Students in GHJP’s spring 2021 seminar, Health Justice: Theory to Practice, worked closely with PHJN to develop reports, toolkits, and recommendations to support a sustainable public health workforce infrastructure.

  1. Confronting A Legacy of Scarcity: A Plan for America’s Reinvestment in Public Health
    The students on this team interviewed over 20 public health experts, scholars, and practitioners to assess how we may begin to reverse the course of continued disinvestment in our public health infrastructure. The resulting report highlights the need for a mandatory public health funding stream made available to states and localities and insulated from attempts to shift funding away from public health and explores various routes to achieve that end.
  2. How to Advocate for Good Jobs to End the COVID-19 Crisis and Address Health Inequity with Recent Federal Funding
    This student team created an in-depth toolkit for community-based organizations looking to access federal funding and bolster their community health workforce. The toolkit highlights the need for a community and public health workforce explicitly structured and supported to address new and existing health inequities, provides helpful talking points when advocating for these positions, and discusses in detail federal funding opportunities that may be used to strengthen our public health infrastructure. The toolkit is also featured on the website of our project partner, the Public Health Jobs Now coalition.
  3. COVID Is the Sprint, Equity Is the Marathon
    The students on this team drafted a set of recommendations for federal policymakers on how to overcome common barriers to scaling up a public and community health workforce and ensure that funds from the American Rescue Plan Act will be used to build a workforce responsive to the health and economic needs of marginalized communities and built on racial equity. The white paper recommends building the community and public health workforce by hiring directly from communities most impacted by COVID-19, allowing for community-based organizations to directly apply to up-front funding grants, and building processes for local community input and buy-in.

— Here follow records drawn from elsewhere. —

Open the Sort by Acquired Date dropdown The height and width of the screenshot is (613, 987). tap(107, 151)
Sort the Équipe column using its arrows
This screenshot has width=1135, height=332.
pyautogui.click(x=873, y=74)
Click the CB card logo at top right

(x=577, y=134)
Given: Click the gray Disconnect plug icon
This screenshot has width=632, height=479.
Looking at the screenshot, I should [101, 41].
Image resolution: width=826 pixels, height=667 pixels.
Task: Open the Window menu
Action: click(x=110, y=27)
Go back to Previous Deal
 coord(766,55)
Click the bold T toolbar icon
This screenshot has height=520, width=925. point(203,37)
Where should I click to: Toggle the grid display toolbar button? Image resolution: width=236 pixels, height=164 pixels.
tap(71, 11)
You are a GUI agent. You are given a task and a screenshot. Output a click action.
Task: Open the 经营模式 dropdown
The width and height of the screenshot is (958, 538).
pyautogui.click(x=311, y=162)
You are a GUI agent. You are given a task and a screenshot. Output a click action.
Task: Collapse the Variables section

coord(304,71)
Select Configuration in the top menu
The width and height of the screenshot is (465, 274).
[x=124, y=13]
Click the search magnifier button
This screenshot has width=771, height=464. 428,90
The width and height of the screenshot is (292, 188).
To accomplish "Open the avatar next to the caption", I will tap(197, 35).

Supporting the CHW Movement with NACHW

GHJP has worked with the National Association of Community Health Workers (NACHW) to help support power-building and organizing among community health workers. Community health workers (CHWs) are frontline public health professionals who have a deep and close understanding of the community in which they work either from shared lived and/or cultural experience, and thus a vital segment of the country’s public health infrastructure.

In spring 2022, the Global Health Justice Partnership (GHJP) researched the prevalence of criminal record check requirements in CHW certification processes across the United States.

Students in this project, Akshat Agrawal, YLS, LLM ‘22; L Britton, YSPH, MPH ‘23; Laura Hallas, YLS ‘24; Jenna Hoskison, YLS ‘24, conducted a 50-state policy analysis of criminal background check requirements, and based on trends identified in their analysis, created a typology in which CHWs can readily classify and assess their state’s policies. Students used this typology to provide policy recommendations to increase transparency, eliminate barriers to workforce entry, and improve overall equity in the certification process.

As Denise Smith, Executive Director of NACHW, has noted “Through this valuable research, we now know that this issue is one faced by many CHWs who are often called to serve our community’s toughest populations but may be unable to reach them due to the criminal background check barrier. Through this incredible research completed by Yale Law Students, NACHW can now take steps to provide resources to justify those CHWs affected by this challenge and NACHW is proud to continue our collaboration into the coming semester and hopefully beyond.”